Your assignment :: Whatever lies between the line that holds "Task: Sort by 反馈时间 column arrows" and the final line of the records below, both included, should be repeated exactly; leave out the pictures and add nothing.

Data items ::
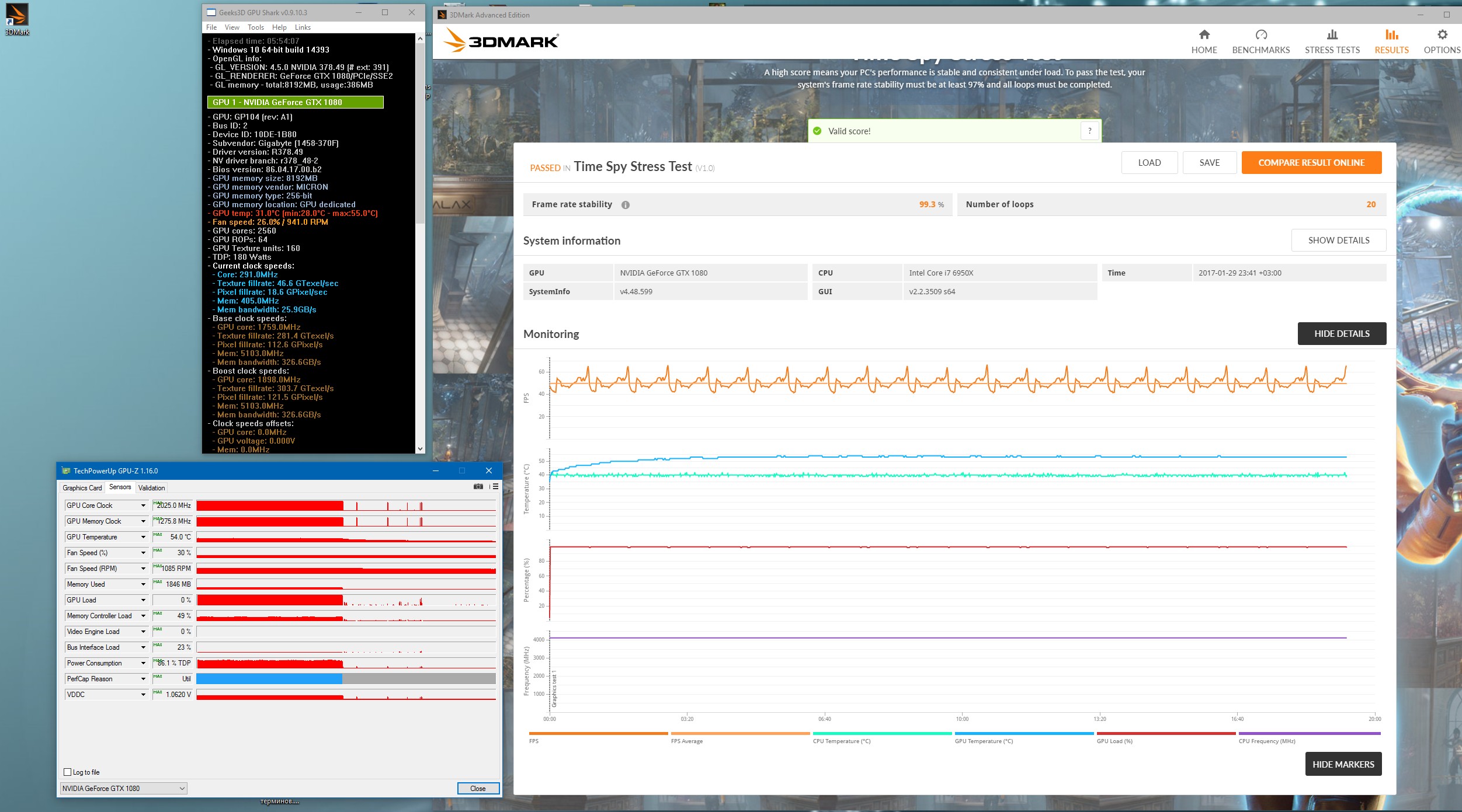Switch to the Graphics Card tab
1462x812 pixels.
(82, 487)
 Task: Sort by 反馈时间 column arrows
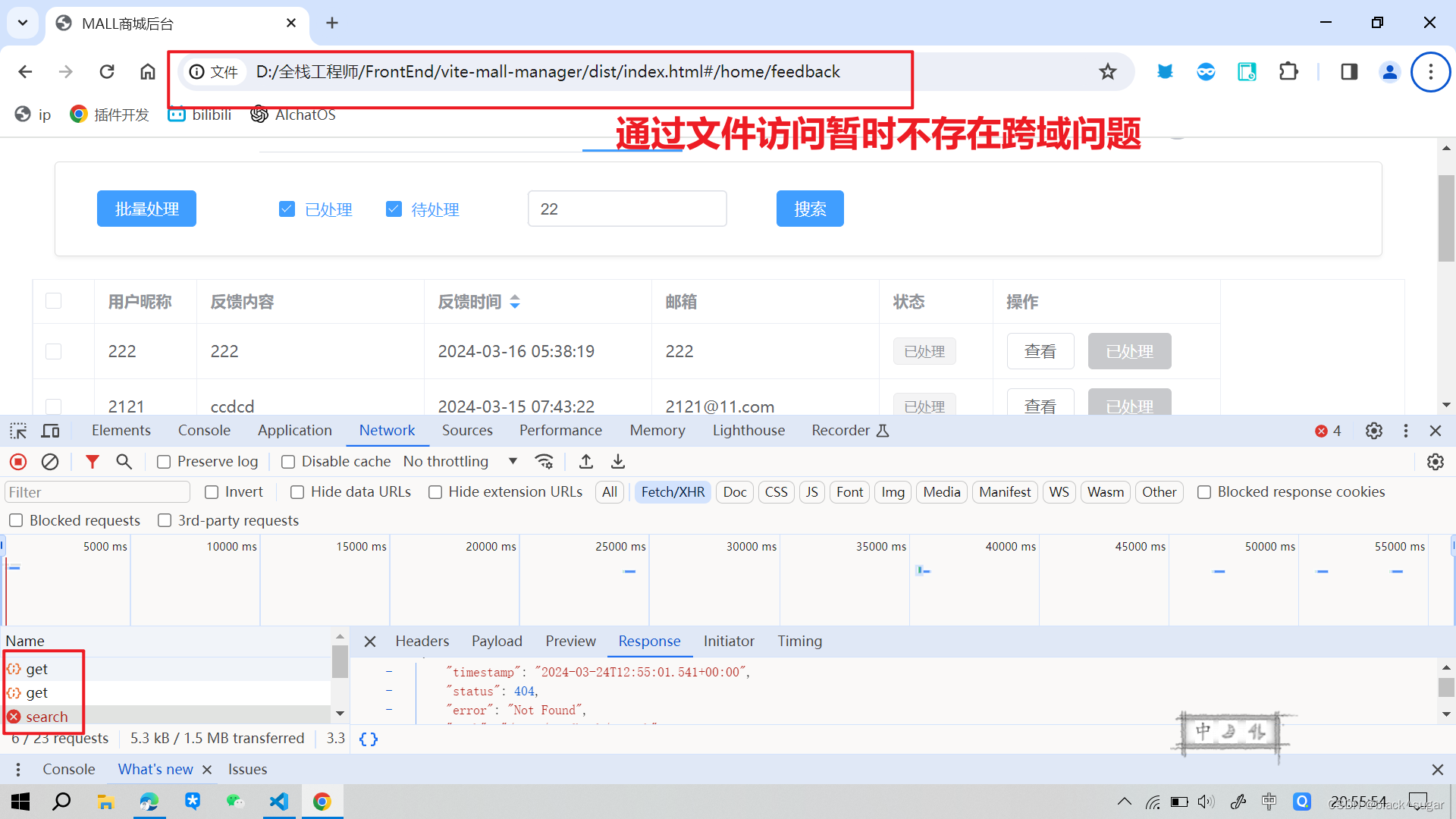tap(515, 302)
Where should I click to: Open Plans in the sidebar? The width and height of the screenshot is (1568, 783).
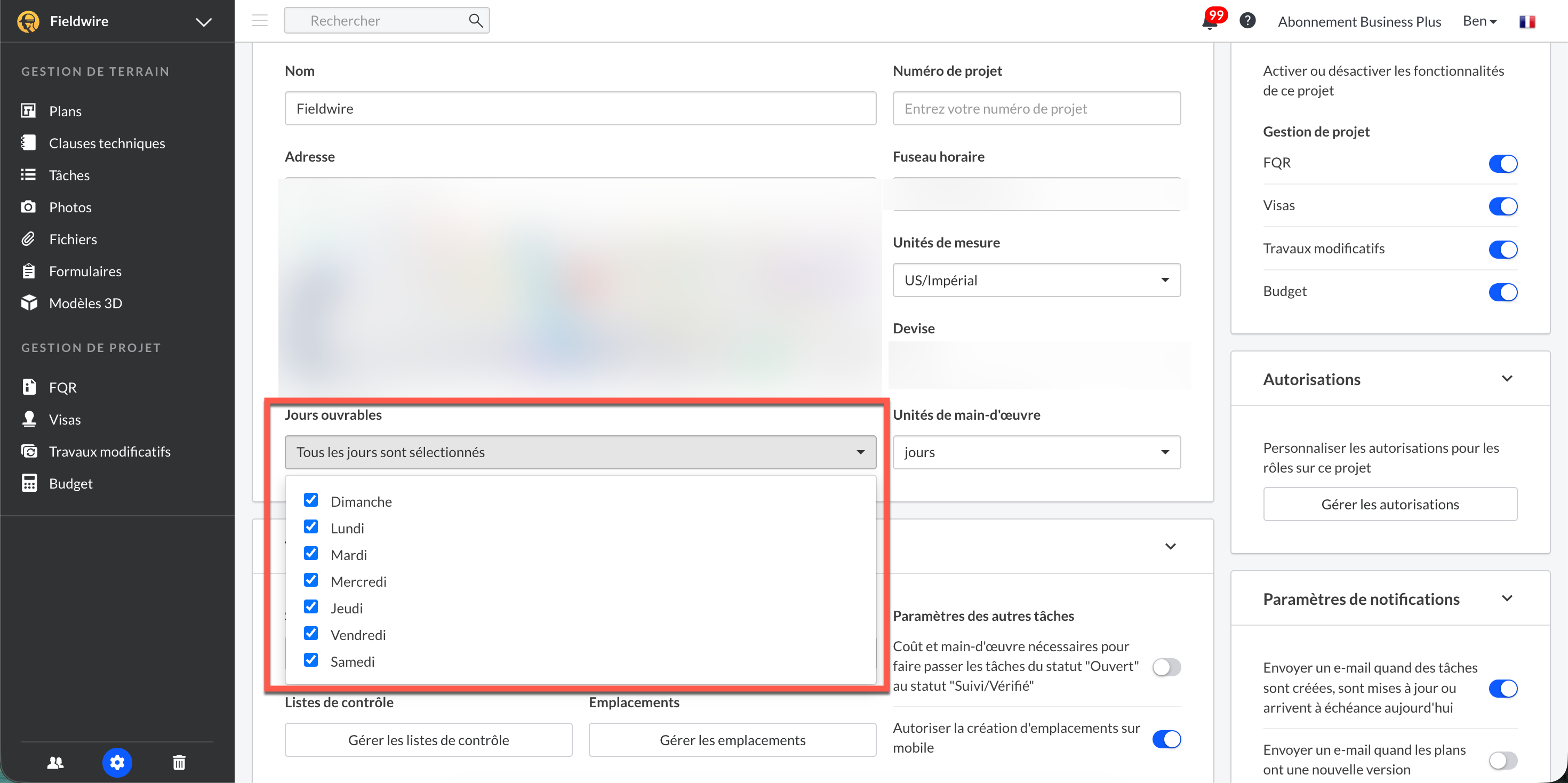[x=65, y=111]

Finished task ::
 Task: Sort by 反馈时间 column arrows
tap(515, 302)
Where should I click to: Open Plans in the sidebar? The width and height of the screenshot is (1568, 783).
[x=65, y=111]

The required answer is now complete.